▶ Goal of the exercise: Swap "Where should I click to:" for "Where do I click to:" throughout the data below, changing nothing else.

Records:
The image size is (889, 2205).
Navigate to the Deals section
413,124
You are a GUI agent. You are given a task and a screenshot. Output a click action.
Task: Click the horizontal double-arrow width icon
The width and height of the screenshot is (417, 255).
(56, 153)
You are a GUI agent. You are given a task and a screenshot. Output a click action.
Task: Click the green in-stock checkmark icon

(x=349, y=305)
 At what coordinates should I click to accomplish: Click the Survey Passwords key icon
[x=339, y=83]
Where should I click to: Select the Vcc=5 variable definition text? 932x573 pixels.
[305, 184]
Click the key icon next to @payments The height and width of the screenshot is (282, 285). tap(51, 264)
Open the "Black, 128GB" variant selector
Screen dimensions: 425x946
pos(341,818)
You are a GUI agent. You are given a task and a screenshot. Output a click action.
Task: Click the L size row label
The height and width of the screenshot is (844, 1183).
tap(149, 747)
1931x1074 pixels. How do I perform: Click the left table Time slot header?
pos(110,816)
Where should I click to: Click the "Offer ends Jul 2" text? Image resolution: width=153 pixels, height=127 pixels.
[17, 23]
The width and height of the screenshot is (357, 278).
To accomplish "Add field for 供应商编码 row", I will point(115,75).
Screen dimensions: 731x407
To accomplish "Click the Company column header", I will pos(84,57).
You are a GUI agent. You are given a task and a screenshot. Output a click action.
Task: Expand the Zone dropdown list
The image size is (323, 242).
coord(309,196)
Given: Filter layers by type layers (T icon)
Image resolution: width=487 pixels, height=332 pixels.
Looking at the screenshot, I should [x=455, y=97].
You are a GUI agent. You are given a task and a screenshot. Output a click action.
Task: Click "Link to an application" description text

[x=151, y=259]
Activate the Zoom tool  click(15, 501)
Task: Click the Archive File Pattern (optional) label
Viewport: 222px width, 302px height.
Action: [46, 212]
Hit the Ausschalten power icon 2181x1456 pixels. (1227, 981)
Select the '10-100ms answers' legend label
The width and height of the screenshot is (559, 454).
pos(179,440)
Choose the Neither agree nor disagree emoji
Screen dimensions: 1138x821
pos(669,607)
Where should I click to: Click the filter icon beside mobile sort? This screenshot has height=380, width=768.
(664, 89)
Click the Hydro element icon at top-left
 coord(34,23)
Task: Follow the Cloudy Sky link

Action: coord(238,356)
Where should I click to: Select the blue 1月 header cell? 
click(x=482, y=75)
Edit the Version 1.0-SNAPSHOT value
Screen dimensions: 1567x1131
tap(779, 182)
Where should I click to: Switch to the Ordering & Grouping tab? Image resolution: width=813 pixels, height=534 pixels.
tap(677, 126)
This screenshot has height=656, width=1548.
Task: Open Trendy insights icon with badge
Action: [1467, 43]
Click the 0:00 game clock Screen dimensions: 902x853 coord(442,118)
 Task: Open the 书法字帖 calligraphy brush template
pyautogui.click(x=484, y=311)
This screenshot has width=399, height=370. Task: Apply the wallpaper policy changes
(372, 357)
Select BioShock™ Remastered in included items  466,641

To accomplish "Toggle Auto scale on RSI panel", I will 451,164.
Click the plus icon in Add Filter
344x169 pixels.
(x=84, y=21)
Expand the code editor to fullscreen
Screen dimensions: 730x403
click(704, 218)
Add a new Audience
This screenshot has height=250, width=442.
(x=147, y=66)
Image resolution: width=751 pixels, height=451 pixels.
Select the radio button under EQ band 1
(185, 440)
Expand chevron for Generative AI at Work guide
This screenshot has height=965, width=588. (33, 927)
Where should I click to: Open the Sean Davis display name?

▶ Answer below:
The image size is (889, 2205).
Navigate to the Deals section
413,124
You are a GUI agent. You are given a task and a screenshot. Output a click action.
Task: Click the horizontal double-arrow width icon
The width and height of the screenshot is (417, 255).
(56, 153)
You are a GUI agent. You are given a task and a screenshot. Output a click action.
Task: Click the green in-stock checkmark icon

(x=349, y=305)
 At what coordinates should I click to accomplish: Click the Survey Passwords key icon
[x=339, y=83]
Where do I click to: Select the Vcc=5 variable definition text? 932x573 pixels.
[305, 184]
Click the key icon next to @payments The height and width of the screenshot is (282, 285). tap(51, 264)
Open the "Black, 128GB" variant selector
Screen dimensions: 425x946
pos(341,818)
You are a GUI agent. You are given a task and a screenshot. Output a click action.
Task: Click the L size row label
The height and width of the screenshot is (844, 1183).
tap(149, 747)
1931x1074 pixels. How do I perform: Click the left table Time slot header?
pos(110,816)
Where do I click to: Click the "Offer ends Jul 2" text? Image resolution: width=153 pixels, height=127 pixels.
[17, 23]
The width and height of the screenshot is (357, 278).
To accomplish "Add field for 供应商编码 row", I will point(115,75).
Screen dimensions: 731x407
To accomplish "Click the Company column header", I will pos(84,57).
You are a GUI agent. You are given a task and a screenshot. Output a click action.
Task: Expand the Zone dropdown list
The image size is (323, 242).
coord(309,196)
Given: Filter layers by type layers (T icon)
Image resolution: width=487 pixels, height=332 pixels.
Looking at the screenshot, I should [x=455, y=97].
You are a GUI agent. You are given a task and a screenshot. Output a click action.
Task: Click "Link to an application" description text

[x=151, y=259]
Activate the Zoom tool  click(15, 501)
Task: Click the Archive File Pattern (optional) label
Viewport: 222px width, 302px height.
Action: [46, 212]
Hit the Ausschalten power icon 2181x1456 pixels. (1227, 981)
Select the '10-100ms answers' legend label
The width and height of the screenshot is (559, 454).
pos(179,440)
Choose the Neither agree nor disagree emoji
Screen dimensions: 1138x821
pos(669,607)
Where do I click to: Click the filter icon beside mobile sort? This screenshot has height=380, width=768.
(664, 89)
Click the Hydro element icon at top-left
 coord(34,23)
Task: Follow the Cloudy Sky link

Action: coord(238,356)
Where do I click to: Select the blue 1月 header cell? 
click(x=482, y=75)
Edit the Version 1.0-SNAPSHOT value
Screen dimensions: 1567x1131
tap(779, 182)
Where do I click to: Switch to the Ordering & Grouping tab? Image resolution: width=813 pixels, height=534 pixels.
tap(677, 126)
This screenshot has height=656, width=1548.
Task: Open Trendy insights icon with badge
Action: [1467, 43]
Click the 0:00 game clock Screen dimensions: 902x853 coord(442,118)
 Task: Open the 书法字帖 calligraphy brush template
pyautogui.click(x=484, y=311)
This screenshot has width=399, height=370. Task: Apply the wallpaper policy changes
(372, 357)
Select BioShock™ Remastered in included items  466,641

To accomplish "Toggle Auto scale on RSI panel", I will 451,164.
Click the plus icon in Add Filter
344x169 pixels.
(x=84, y=21)
Expand the code editor to fullscreen
Screen dimensions: 730x403
click(704, 218)
Add a new Audience
This screenshot has height=250, width=442.
(x=147, y=66)
Image resolution: width=751 pixels, height=451 pixels.
Select the radio button under EQ band 1
(185, 440)
Expand chevron for Generative AI at Work guide
This screenshot has height=965, width=588. (33, 927)
Where do I click to: Open the Sean Davis display name?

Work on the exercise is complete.